Pour ceux d'entre vous qui Suvrez dans le domaine des sciences de la vie, vous connaissez probablement déjà la technologie « CRISPR », cette technologie qui a été brevetée et qui permet une insertion dirigée d'acides nucléiques, permettant ainsi de modifier de manière précise une information génétique ou de corriger cette dernière. La technologie CRISPR a fait l'objet de plusieurs débats aux États-Unis et en Europe devant les différentes cours de justice, cette technologie étant un outil très important dans le développement futur de la génétique.

Pour beaucoup de brevets portant sur des outils de recherches, ces derniers sont souvent contestés en cour. Ces outils étant essentiels, plusieurs parties intéressées ne voudraient pas voir de tels outils brevetés et donc pour lesquels une exclusivité existerait, et qui pourrait potentiellement limiter la disponibilité de cet outil. Pensons par exemple à la technologie du PCR dans les années 90. On se souviendra que le brevet sur cette méthode d'amplification d'acide nucléique avait été révoqué aux États-Unis suite à l'opposition de plusieurs parties.
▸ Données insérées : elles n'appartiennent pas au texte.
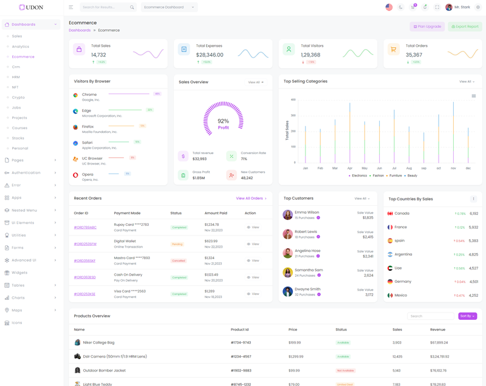Click the Search for Results input field
Screen dimensions: 486x386
coord(104,7)
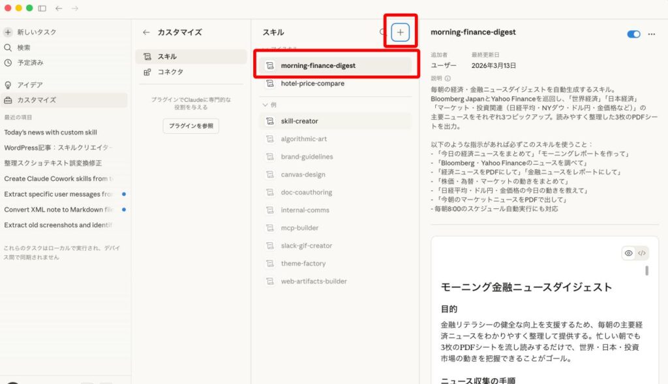This screenshot has width=668, height=384.
Task: Open 予定済み in the left sidebar
Action: [31, 63]
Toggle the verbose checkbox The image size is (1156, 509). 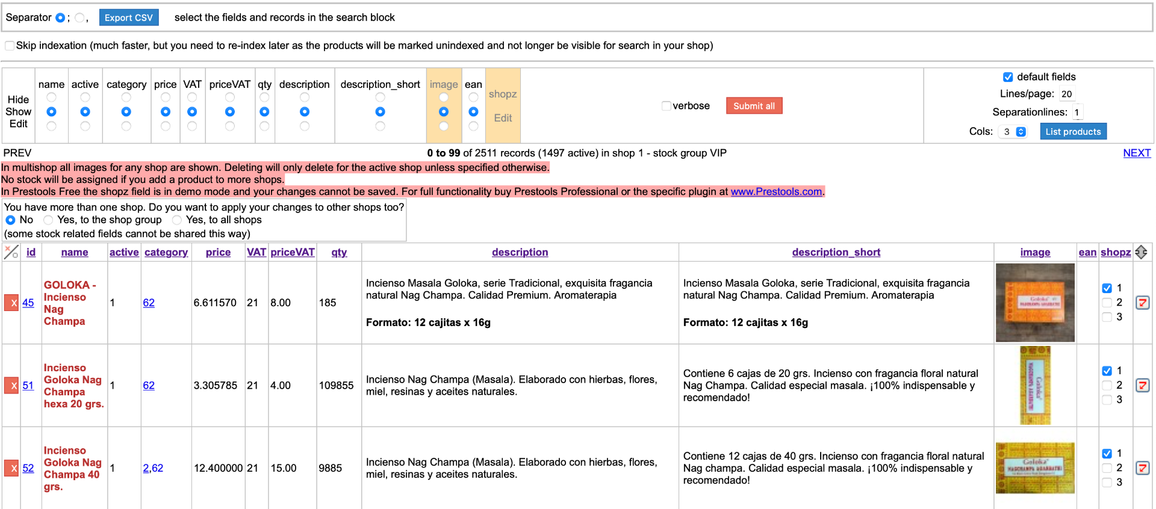666,106
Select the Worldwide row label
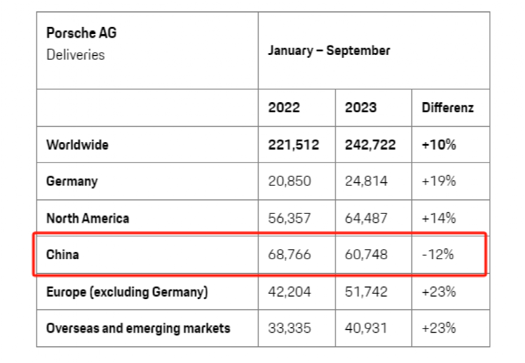 [77, 145]
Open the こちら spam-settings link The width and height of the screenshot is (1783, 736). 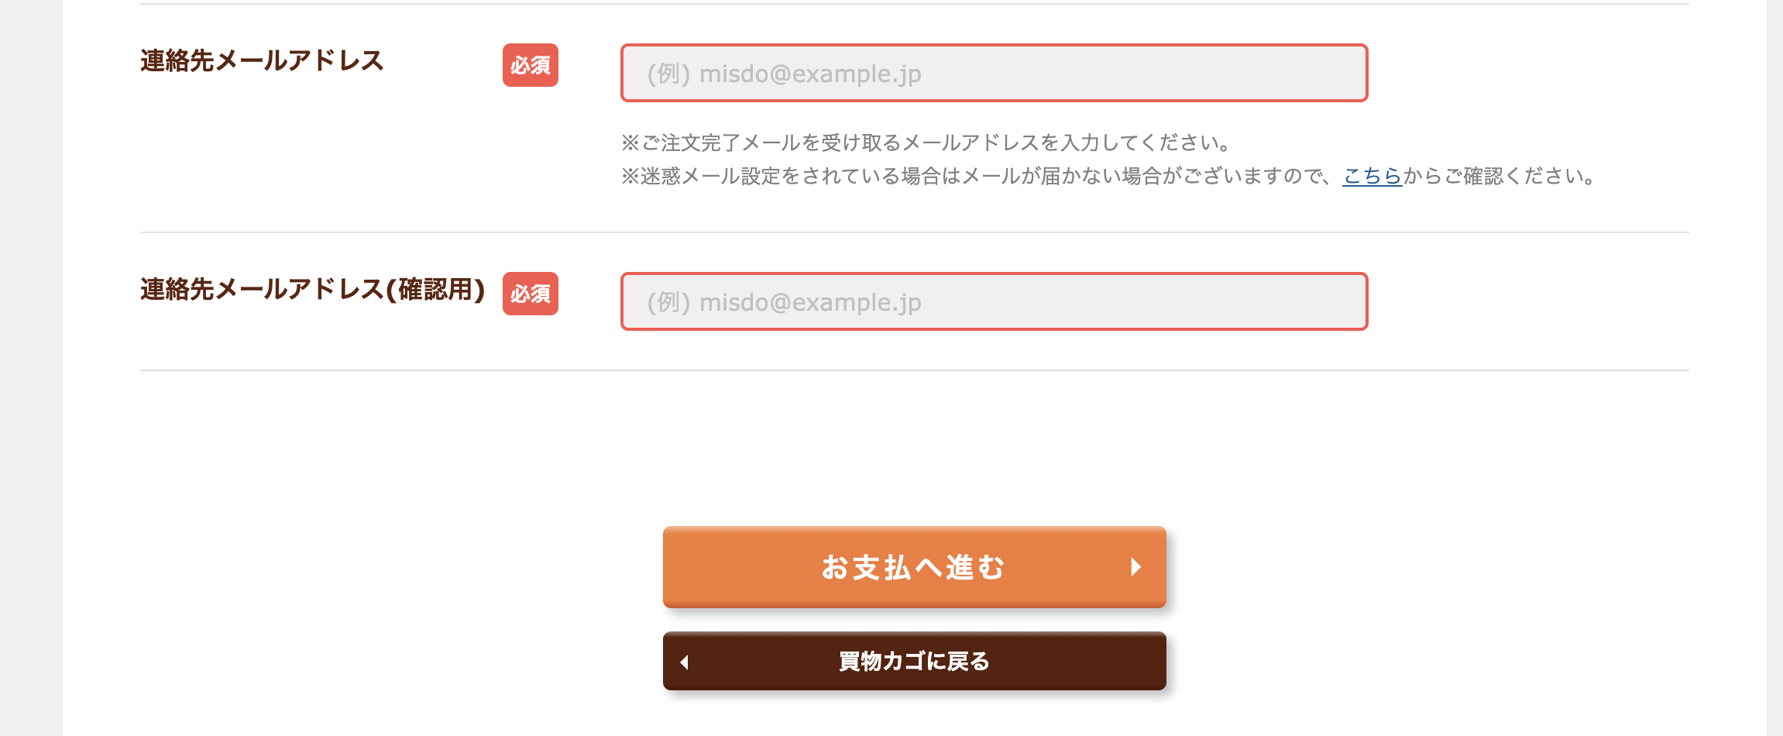pyautogui.click(x=1372, y=177)
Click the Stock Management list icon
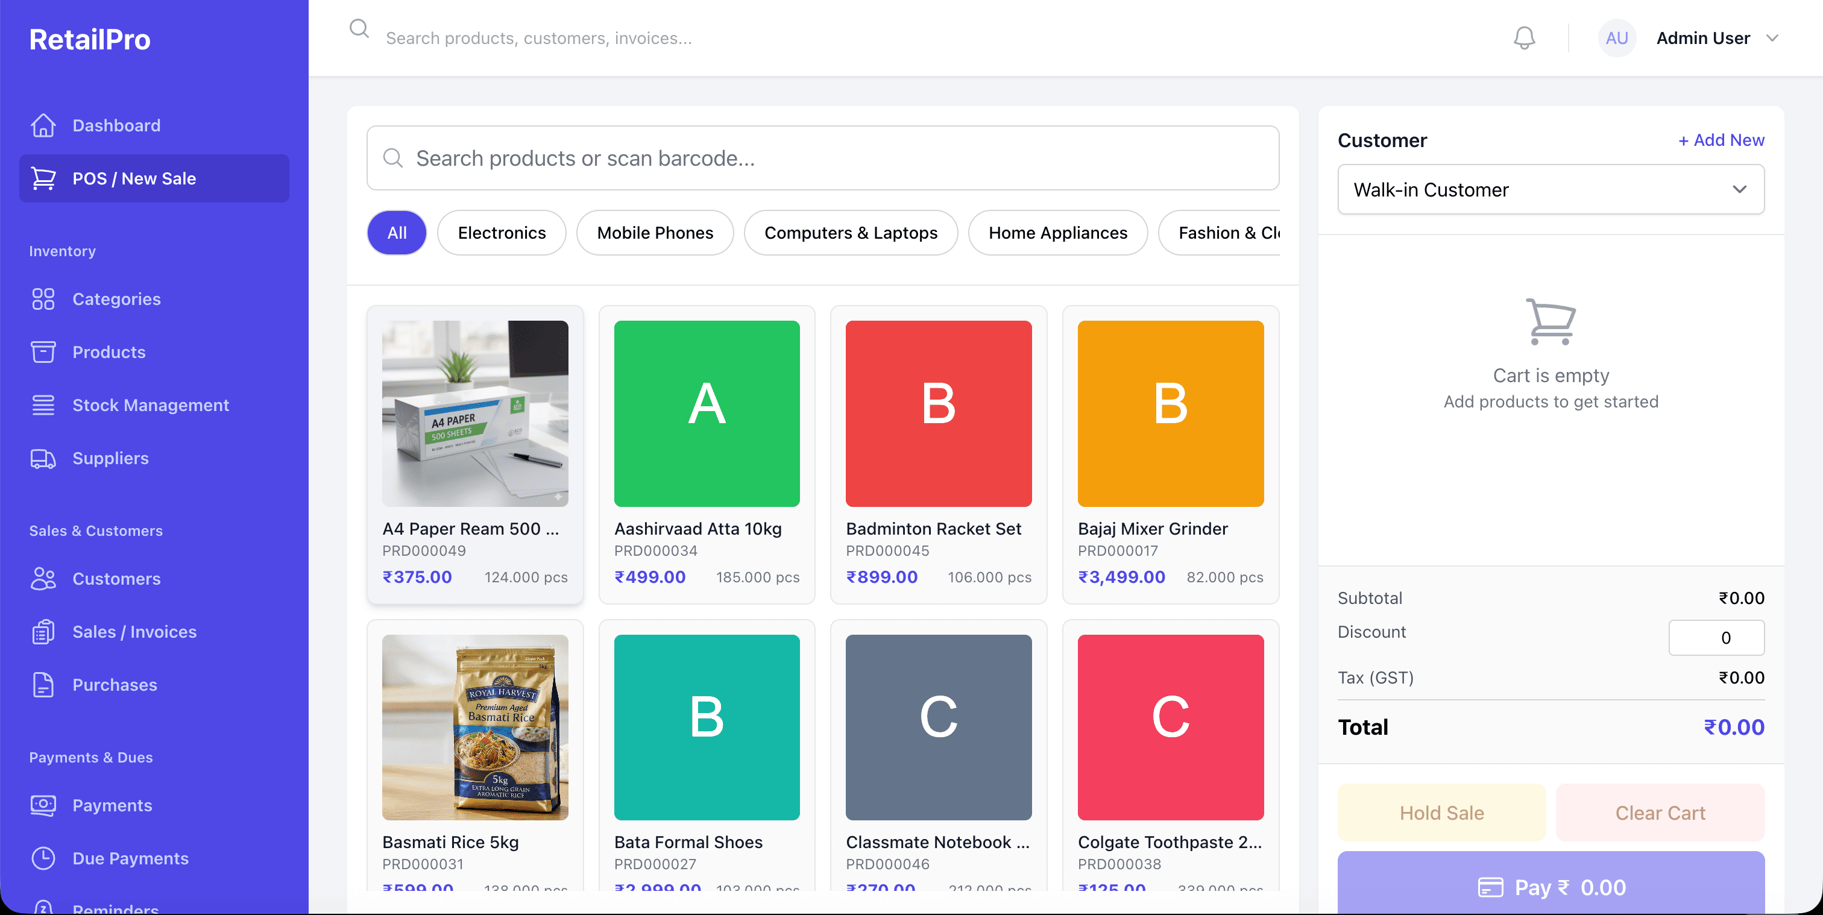This screenshot has width=1823, height=915. 43,405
La technologie CRISPR ne fait pas exception à la règle, et suivant l'obtention de brevet sur cette technologie, plusieurs parties se sont liguées pour s'opposer à ces brevets. Particulièrement, en Europe, le brevet européen a fait l'objet d'une opposition par neuf différentes parties. Deux de ces dernières alléguaient comme premier motif pour invalider le brevet, que la demande de priorité n'était pas valide du fait que la demande internationale (PCT) ne désignait pas les mêmes demandeurs que chacune des demandes prioritaires sur laquelle la demande internationale revendiquait priorité. L'Office européen des brevets applique de manière stricte certaines provisions de la Convention de Paris (convention internationale ratifiée par 177 pays) qui spécifient que pour qu'une priorité soit validement revendiquée, les demandeurs de la seconde demande, en l'occurrence, la demande internationale, soient les mêmes que ceux de la demande originale, en l'occurrence la demande prioritaire, ou qu'il y ait une succession de titre établie avant la date de dépôt de la seconde demande. En bref, des cessions signées après le dépôt de la demande PCT ne permettraient pas de corriger le problème. En fait, une partie du problème dans le brevet portant sur CRISPR provient du fait que les demandes prioritaires désignaient différentes entités et que seules certaines de ces entités se sont retrouvées sur la demande PCT.

Cette décision de l'Office européen des brevets met en lumière l'importance d'obtenir les documents de cession signés avant le dépôt d'une demande internationale qui revendique priorité sur une demande antérieure. Le tout afin de s'assurer qu'une chaîne de titre complète a bel et bien été exécutée avant le dépôt de la demande internationale. De plus, cette décision met également en lumière les difficultés qui peuvent être rencontrées lorsqu'une demande de brevet est déposée au nom de plusieurs co-demandeurs, les dispositions européennes en matière de brevets étant différentes des dispositions nord-américaines, il est parfois difficile à concilier les deux.

« Le problème a été causé par une différence entre a pratique européenne et la pratique nord-américaine »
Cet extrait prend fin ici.